The output you expect to see with 'make clean' is shown in 'doc/make_clean.out'.
The input file format is explained below using a very simple hypergraph.
> cat input/hp1
6
7
14
1 2 0 1
1 2 1 2
1 2 2 0
1 2 3 4
1 2 4 5
1 2 5 3
1 2 0 3
1
1
1
1
1
1
The first three lines give the number of cells, the number of nets, and the number of pins (or endpoints), respectively. Thus, 'p1' has 6 vertices, 7 edges, and 14 pins.

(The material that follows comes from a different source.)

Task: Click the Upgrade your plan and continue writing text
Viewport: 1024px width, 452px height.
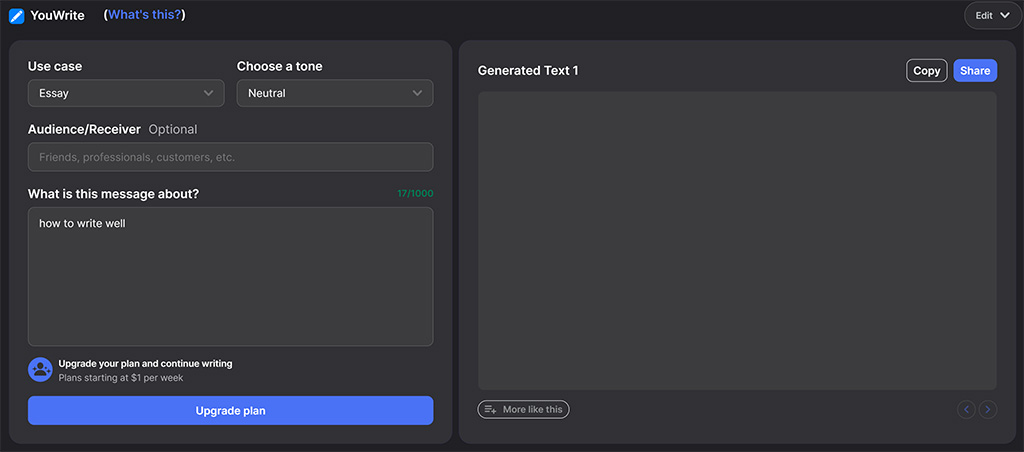Action: click(x=146, y=364)
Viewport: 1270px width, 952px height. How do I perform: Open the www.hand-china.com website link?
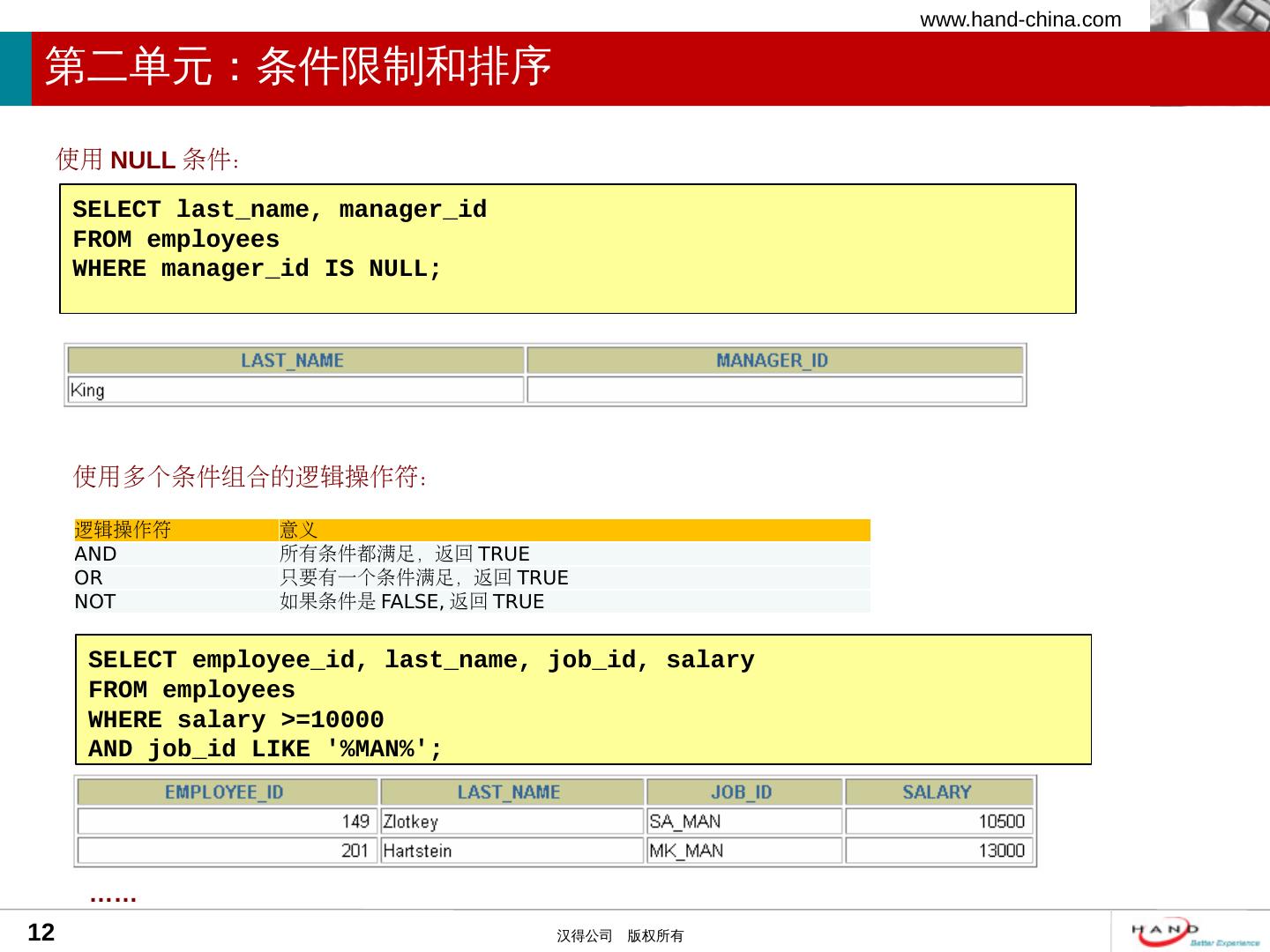tap(1020, 19)
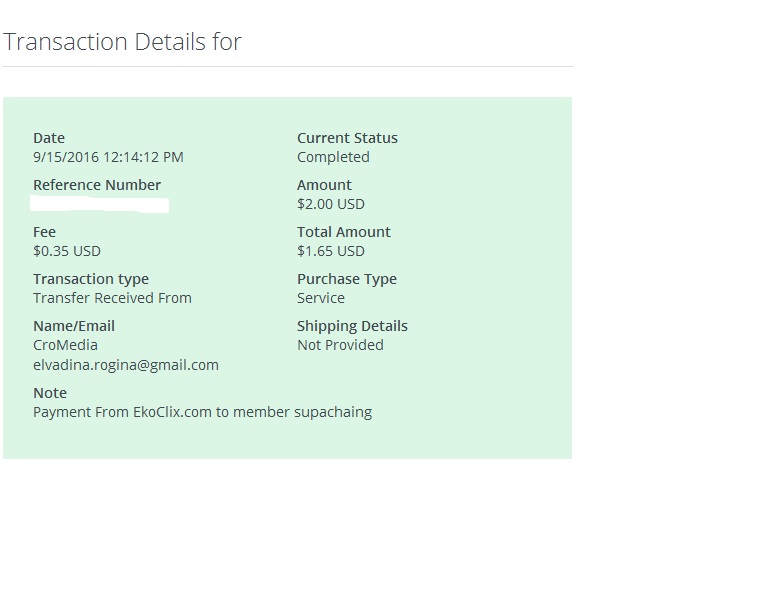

The following 7 lines describe the nets, one net per line. The first number is the net weight; the second number is the number of pins on this net (always equal to 2 for graphs)); the third number is the source cell; and the fourth number is the target cell. For example, the first net from cell 0 to cell 1 has a weight of 1.
The last 6 lines describe the cell weights.
Please cite this reference if you use my programs in your research work.
@article{DaAy97,
author = {Ali Dasdan and C. Aykanat},
title = {Two Novel Circuit Partitioning Algorithms Using Relaxed Locking},
journal = {IEEE Transactions on Computer-Aided Design of Integrated Circuits and Systems (TCAD)},
volume = {16},
number = {2},
year = {1997},
pages = {169-178},
url = {http://yoksis.bilkent.edu.tr/doi_getpdf/articles/10.1109-43.573831.pdf},
}
COPYRIGHT C 1991 - Ali Dasdan
Permission to use for non-commercial purposes is granted provided that proper acknowledgments are given. For a commercial licence, contact Ali Dasdan at [email protected].
This software is provided on an "as is" basis, without warranties or conditions of any kind, either express or implied including, without limitation, any warranties or conditions of title, non-infringement, merchantability or fitness for a particular purpose.